* Task instructions: Repeat, word for word, every line from the line holding "Task: Click the Backup" through the final line of the entries below. Skip all pictures.

:: Data supplied ::

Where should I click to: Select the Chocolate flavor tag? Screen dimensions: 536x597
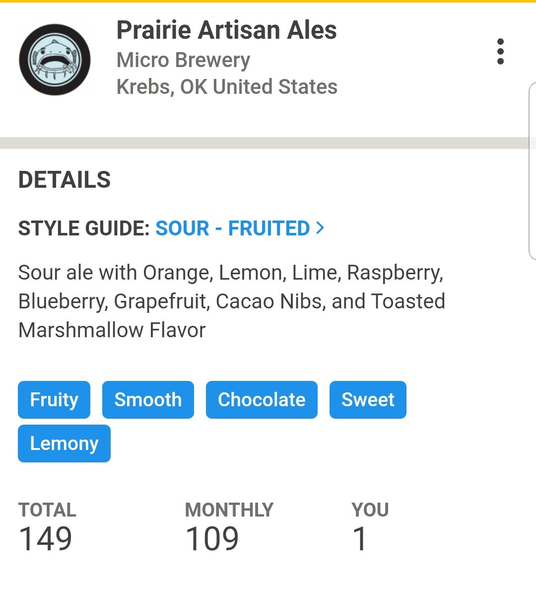point(262,400)
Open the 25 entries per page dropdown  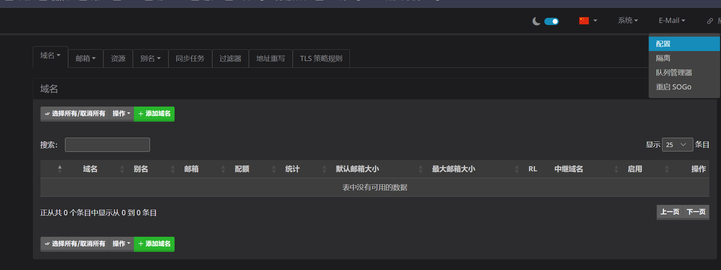point(677,145)

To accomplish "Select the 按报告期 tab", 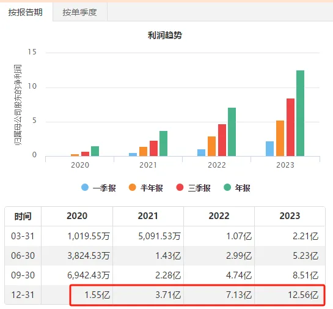I will pos(26,12).
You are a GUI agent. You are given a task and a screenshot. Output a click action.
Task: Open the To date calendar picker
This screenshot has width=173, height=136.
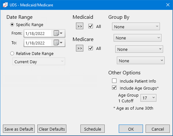pyautogui.click(x=58, y=43)
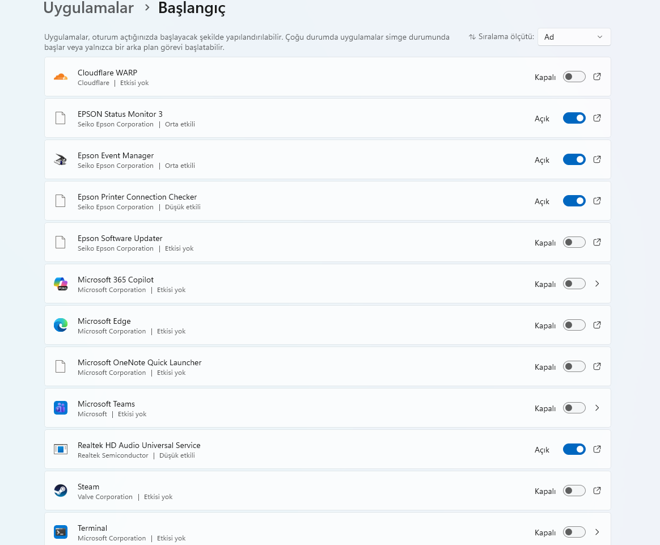Click the Microsoft 365 Copilot icon
Image resolution: width=660 pixels, height=545 pixels.
coord(61,284)
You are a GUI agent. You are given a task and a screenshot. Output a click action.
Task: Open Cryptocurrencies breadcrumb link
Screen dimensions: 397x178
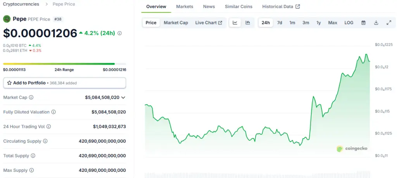[x=21, y=4]
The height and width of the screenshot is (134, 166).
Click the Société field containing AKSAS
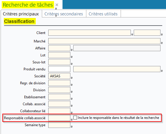point(59,76)

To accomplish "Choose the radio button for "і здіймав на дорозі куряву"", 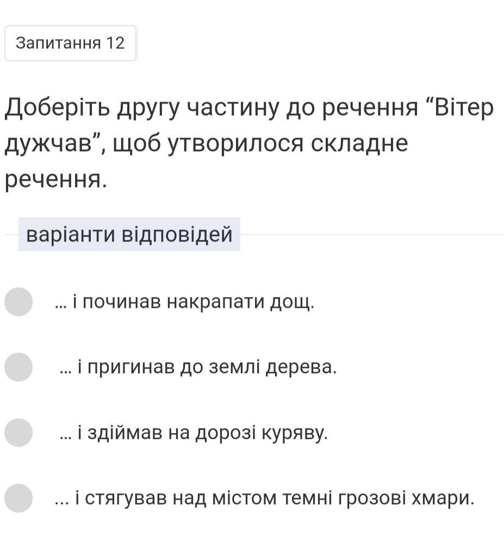I will pyautogui.click(x=18, y=433).
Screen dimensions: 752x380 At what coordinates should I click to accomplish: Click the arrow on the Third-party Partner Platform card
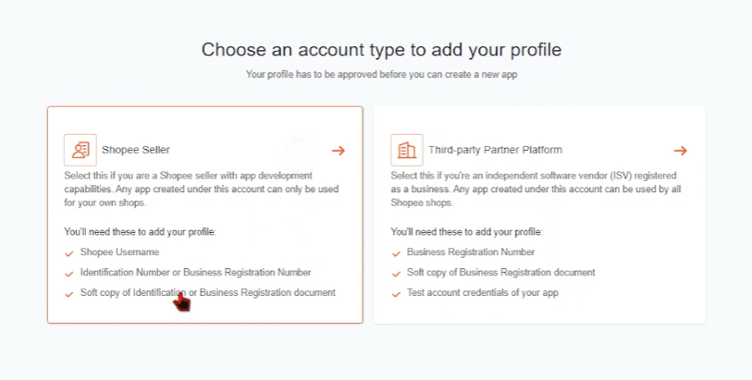[x=680, y=151]
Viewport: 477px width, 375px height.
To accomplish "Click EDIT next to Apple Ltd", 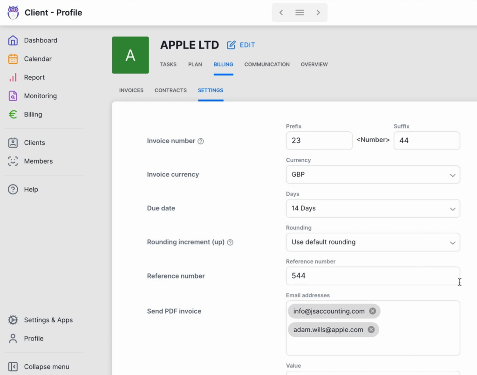I will click(x=241, y=45).
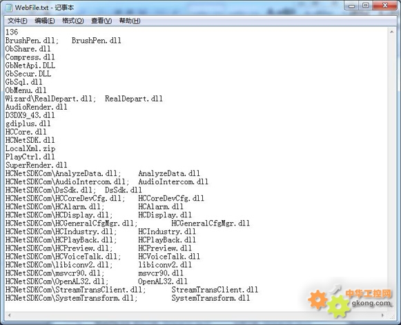401x325 pixels.
Task: Place cursor in the LocalXml.zip line
Action: coord(30,148)
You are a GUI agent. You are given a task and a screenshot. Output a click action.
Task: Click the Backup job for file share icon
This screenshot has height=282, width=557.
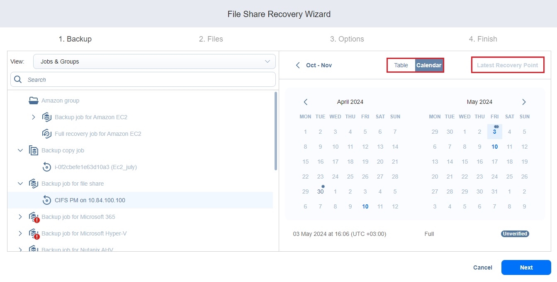34,184
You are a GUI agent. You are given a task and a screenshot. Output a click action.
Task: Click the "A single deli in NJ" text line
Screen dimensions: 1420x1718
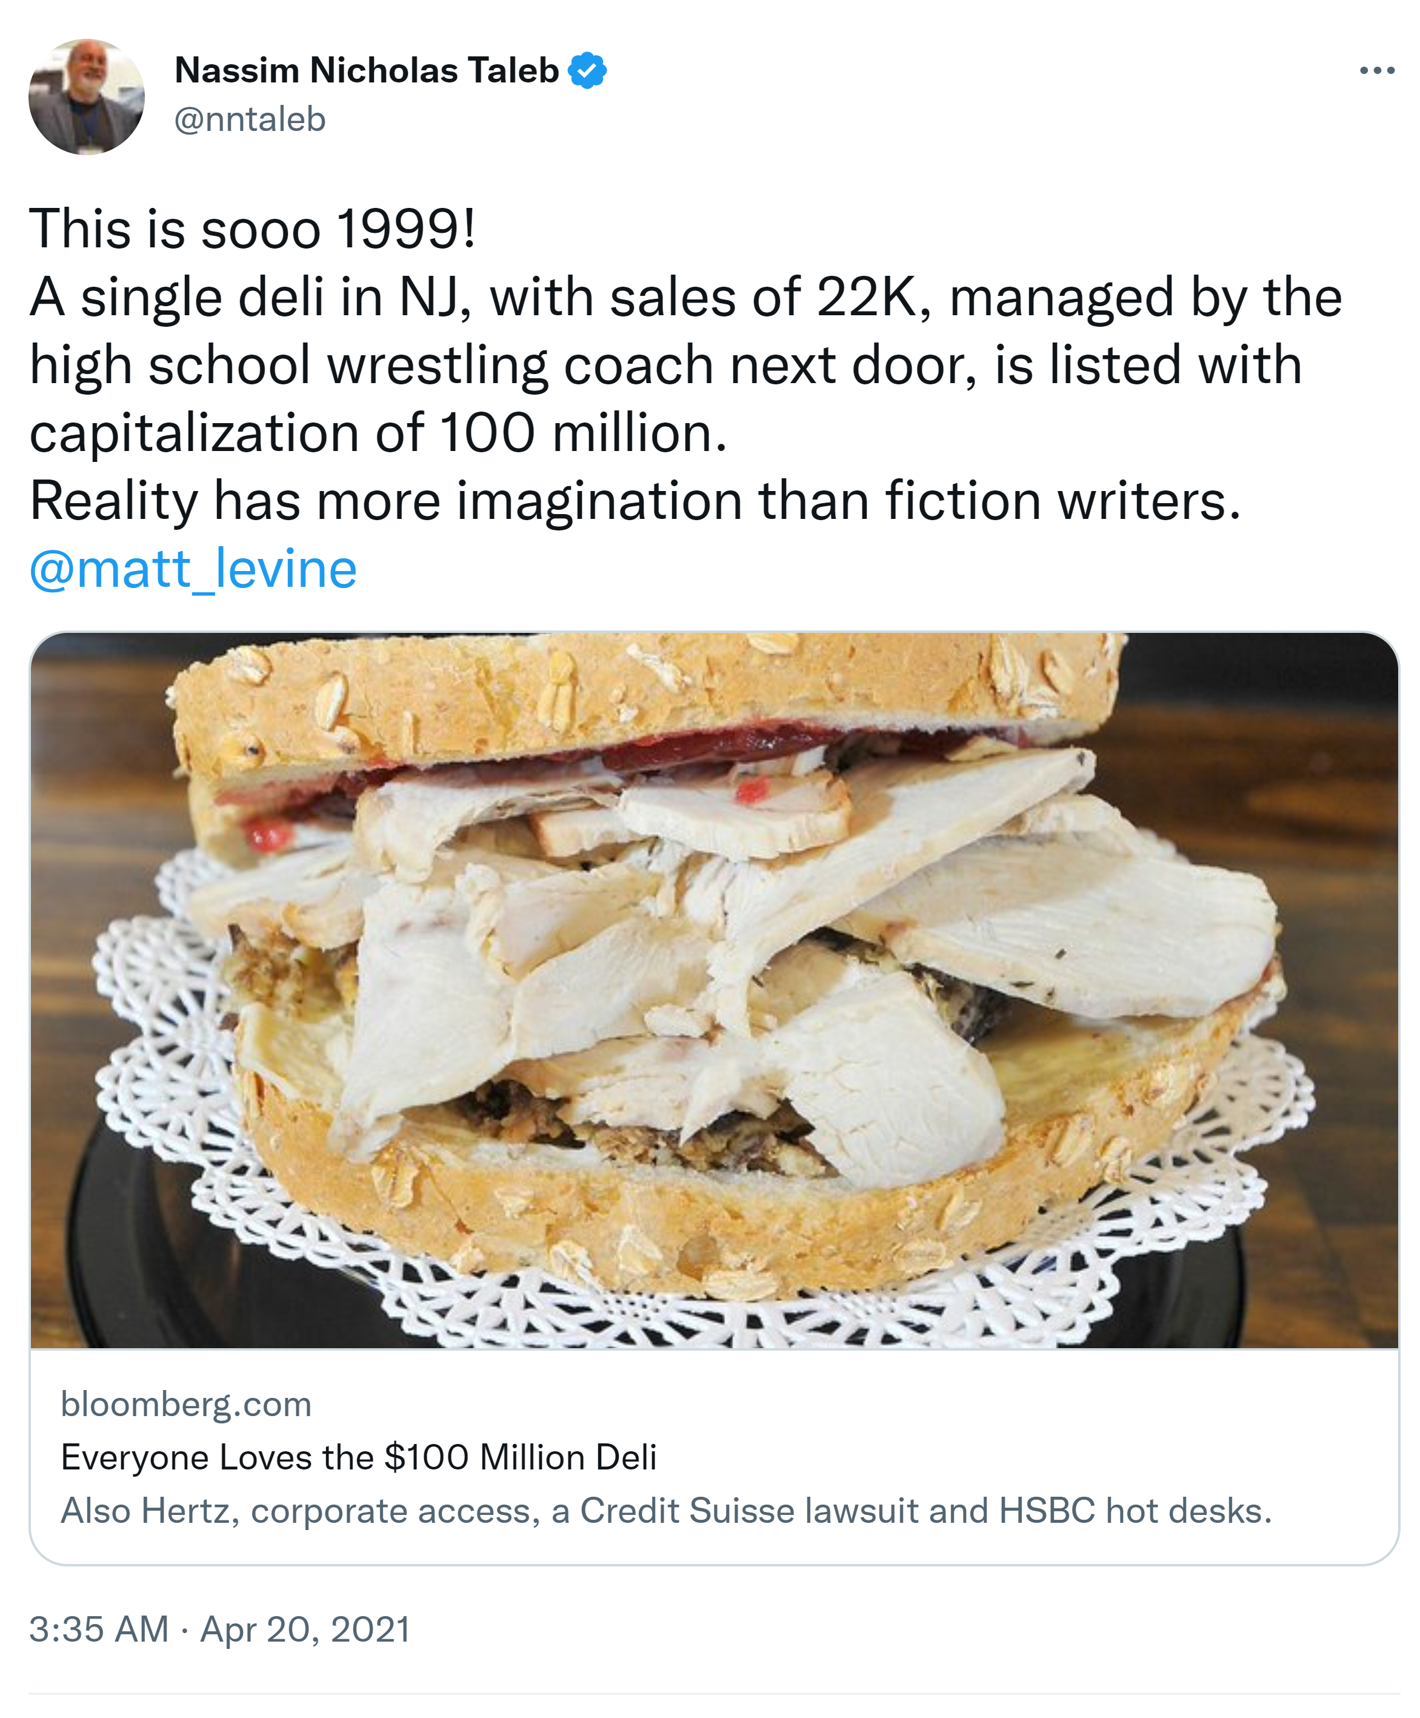[x=685, y=296]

:::

* Answer to the exercise:
Task: Click the Backup job for file share icon
This screenshot has height=282, width=557.
34,184
You are a GUI agent. You are given a task and a screenshot. Output a click action.
Task: Click the "A single deli in NJ" text line
Screen dimensions: 1420x1718
[x=685, y=296]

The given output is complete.